**FRAGMENTO**
En el Hospital Universitario St. Joan de Reus, nos atendió un equipo de pediatras maravilloso, que, entre otras cosas, identificó mi situación de estrés y que me dirigieron a la “Atenció a la dona”, a la unidad de lactancia materna. Allí, me encontré con una persona encantadora, profesional, una mujer con mucha empatía que me aconsejó y orientó. Dejé de lado la angustia, las lágrimas y nos pusimos a ello.

Empecé entendiendo que los niveles altos de oxitocina que me provocaba el estrés me dificultaba que la leche saliera (no se me había retirado la leche, simplemente la tenía bloqueada). Eso me aligeró parte de la presión: ¡mi leche seguía allá! ¡No la había perdido!

Entonces seguí dándole el pecho a Albert, pero con la ayuda de una pezonera, para que él se pudiera agarrar mejor al pecho (los niños con síndrome de Down sacan más la lengua y por tanto es más fácil que pierdan el pezón).

Como Albert iba perdiendo peso, lo fuimos intercalando con pequeñas dosis de leche preparada que le daba mediante una jeringa y un pequeño conducto de plástico conectado a mi pezonera, de forma que cuando él succionaba, obtenía leche materna pero también leche artificial de la jeringa.

**ACTIVIDAD**
Indica si cada afirmación concuerda con el fragmento sobre la lactancia de Albert y responde sí o no, citando literalmente las palabras del fragmento que lo deciden: (a) La leche materna se había retirado por completo. (b) La pezonera se empleó para que Albert pudiera agarrarse mejor al pecho. (c) La leche preparada se le daba a Albert en biberón. Los datos que aparecen a continuación son un material aparte, sin relación con el fragmento.

**Entradas guardadas**
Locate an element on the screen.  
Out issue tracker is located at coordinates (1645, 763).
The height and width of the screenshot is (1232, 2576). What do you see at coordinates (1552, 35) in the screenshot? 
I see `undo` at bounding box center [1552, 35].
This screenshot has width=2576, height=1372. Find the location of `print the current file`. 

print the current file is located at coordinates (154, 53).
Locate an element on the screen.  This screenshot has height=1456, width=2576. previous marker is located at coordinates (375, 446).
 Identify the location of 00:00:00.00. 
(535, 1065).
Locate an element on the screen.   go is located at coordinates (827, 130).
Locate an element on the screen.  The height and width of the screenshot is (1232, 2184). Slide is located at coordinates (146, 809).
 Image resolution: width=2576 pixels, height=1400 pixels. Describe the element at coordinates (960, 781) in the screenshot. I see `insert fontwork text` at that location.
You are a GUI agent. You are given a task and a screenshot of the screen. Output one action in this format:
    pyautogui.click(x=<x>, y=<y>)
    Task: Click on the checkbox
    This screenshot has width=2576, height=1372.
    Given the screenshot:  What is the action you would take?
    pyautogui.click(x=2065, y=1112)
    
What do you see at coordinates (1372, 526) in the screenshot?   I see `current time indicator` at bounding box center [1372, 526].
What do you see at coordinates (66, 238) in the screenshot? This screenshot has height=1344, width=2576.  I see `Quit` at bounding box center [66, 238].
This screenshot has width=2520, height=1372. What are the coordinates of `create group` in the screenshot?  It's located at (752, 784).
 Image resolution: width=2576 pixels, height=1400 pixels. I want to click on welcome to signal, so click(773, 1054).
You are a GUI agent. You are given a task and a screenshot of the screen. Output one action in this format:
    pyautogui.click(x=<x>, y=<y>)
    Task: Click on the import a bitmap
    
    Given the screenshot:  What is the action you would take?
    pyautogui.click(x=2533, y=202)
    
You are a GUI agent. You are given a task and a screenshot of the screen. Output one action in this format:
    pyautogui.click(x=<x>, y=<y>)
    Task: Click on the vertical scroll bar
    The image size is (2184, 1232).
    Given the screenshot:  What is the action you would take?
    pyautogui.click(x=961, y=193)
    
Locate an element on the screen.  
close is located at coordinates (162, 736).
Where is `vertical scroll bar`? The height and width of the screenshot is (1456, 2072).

**RESULTADO DEL EJERCICIO**
(a) No: "no se me había retirado la leche, simplemente la tenía bloqueada".
(b) Sí: "con la ayuda de una pezonera, para que él se pudiera agarrar mejor al pecho".
(c) No: "mediante una jeringa y un pequeño conducto de plástico conectado a mi pezonera".